Bootloop fault code page not present

A few days ago I got an alert that the system had an unexpected restart but nothing was wrong so I just kind of ignored it. The system is behind a UPS so the random restart wasn’t due to power loss. The next day I realized it was stuck in a boot loop with a message before restarting

fault code = supervisor read data, page not present
processor eflags = interrupt enabled, resume, IOPL = 8
curret process = 5 (txg_thread_enter)
trap number = 12
panic: page fault
cpuid = 8

The system would no longer boot so I tried installing TrueNAS Core on a new partition as an upgrade, but the same issue happened. I then tried doing a clean install and while I could get to the GUI as soon as I tried to import the pools the system would restart and go back to the same error. I tried following a few different solutions found on the forum like importing as readonly but it did the same thing. After reinstalling TrueNAS when I try to import the pool it says poolname not found, and when I try to list the pools it only shows boot-pool, unless its a clean install I can see the pool through the GUI. So maybe I’m just using the wrongs commands since I’m not very familiar with this.

I’ve had the system running for over a year without any problems so I’m not sure what happened since I didn’t do any updates or anything like that when it started happening.
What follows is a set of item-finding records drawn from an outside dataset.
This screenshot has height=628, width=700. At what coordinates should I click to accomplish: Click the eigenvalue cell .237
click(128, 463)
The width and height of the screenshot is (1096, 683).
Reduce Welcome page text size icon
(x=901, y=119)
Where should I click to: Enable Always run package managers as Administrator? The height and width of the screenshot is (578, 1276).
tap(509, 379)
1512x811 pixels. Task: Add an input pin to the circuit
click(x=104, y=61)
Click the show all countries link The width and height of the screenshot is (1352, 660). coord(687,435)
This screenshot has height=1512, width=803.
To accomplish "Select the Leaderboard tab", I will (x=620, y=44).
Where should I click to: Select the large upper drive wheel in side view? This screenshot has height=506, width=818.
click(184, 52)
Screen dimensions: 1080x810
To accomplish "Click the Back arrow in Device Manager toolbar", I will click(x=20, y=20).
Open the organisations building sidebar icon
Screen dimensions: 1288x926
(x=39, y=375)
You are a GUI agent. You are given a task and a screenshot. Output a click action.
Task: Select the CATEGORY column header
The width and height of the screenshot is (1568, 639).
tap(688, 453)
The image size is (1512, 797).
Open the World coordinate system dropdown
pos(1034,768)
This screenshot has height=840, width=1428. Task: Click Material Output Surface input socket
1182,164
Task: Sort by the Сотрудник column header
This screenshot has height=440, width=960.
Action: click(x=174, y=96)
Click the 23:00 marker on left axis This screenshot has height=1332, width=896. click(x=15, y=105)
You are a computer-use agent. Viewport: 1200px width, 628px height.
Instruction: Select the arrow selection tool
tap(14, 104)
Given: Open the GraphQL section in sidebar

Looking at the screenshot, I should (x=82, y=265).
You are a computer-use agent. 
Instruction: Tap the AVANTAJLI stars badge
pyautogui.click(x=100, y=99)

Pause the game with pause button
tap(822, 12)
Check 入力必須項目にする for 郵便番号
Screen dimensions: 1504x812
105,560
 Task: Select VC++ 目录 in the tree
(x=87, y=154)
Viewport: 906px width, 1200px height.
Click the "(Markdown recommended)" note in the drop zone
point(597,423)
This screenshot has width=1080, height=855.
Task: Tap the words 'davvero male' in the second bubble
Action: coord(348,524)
Below are my system specs. Its been a while since set it up but I’m pretty sure its setup as RAIDZ2, but could be RAIDZ1.

Does anyone have any ideas how to fix this?

What I tried :
Ran S.M.A.R.T. test on all drives and it passed without any errors
Ran MemTest and it passed without errors
Upgrading TrueNAS Core from previous installation
Installing TrueNAS Core from scratch
Importing pools as readonly

System Specs
Motherboard : MSI PRO B660M-A Micro-ATX
RAM : 2x 16GB DDR4 3600 CORSAIR Vengeance
CPU : Intel Core i5-12600K
Storage : 8x Seagate 10TB IronWolf SATA III, 1x 500GB SSD (for running TrueNAS)
Expansion cards : 1x 10GB PCI-E Network Card (onboard had issues), 1x M.2 PCIe 6 x SATA Adapter Card (motherboard doesn’t have enough SATA ports)

1x M.2 PCIe 6 x SATA Adapter Card

Verify it actually works/is still working, seems like common link between memory corruption and intermittent disk availability.

  • Are physical drives visible in truenas (not pool)
  • does lspci show you whatever controller is on that card?
  • is it overheating, is it seated properly?

Supervisor read data, page not present is usually sign of bad memory, but the thing can be caused by misbehaving controller that corrupts working memory as consequence. Garbage in, garbage out.

I messed around with the NAS today and unplugged 4 of the drives and tried to boot the system which worked because it couldn’t import the pool. Once I plugged them back in it began to work again with all drives showing up. The pool showed “Online (Unhealthy)” so I ran zpool status and 2 of the drives had a 1 under the UM column. Not sure if that’s supposed to be CheckSum or not but it was just the two letters.

After clearing the errors it is showing everything is fine now so I’m wondering if it has to do with the SATA adapter, or could it be something with the drives themselves? I don’t think they’re overheating as there’s pretty good air flow on the whole system.

When I ran Ispci there are two SATA controllers. One is ASMedia Technology Inc., and the other SATA controller is Intel. I’m going to guess ASMedia is the adapter card.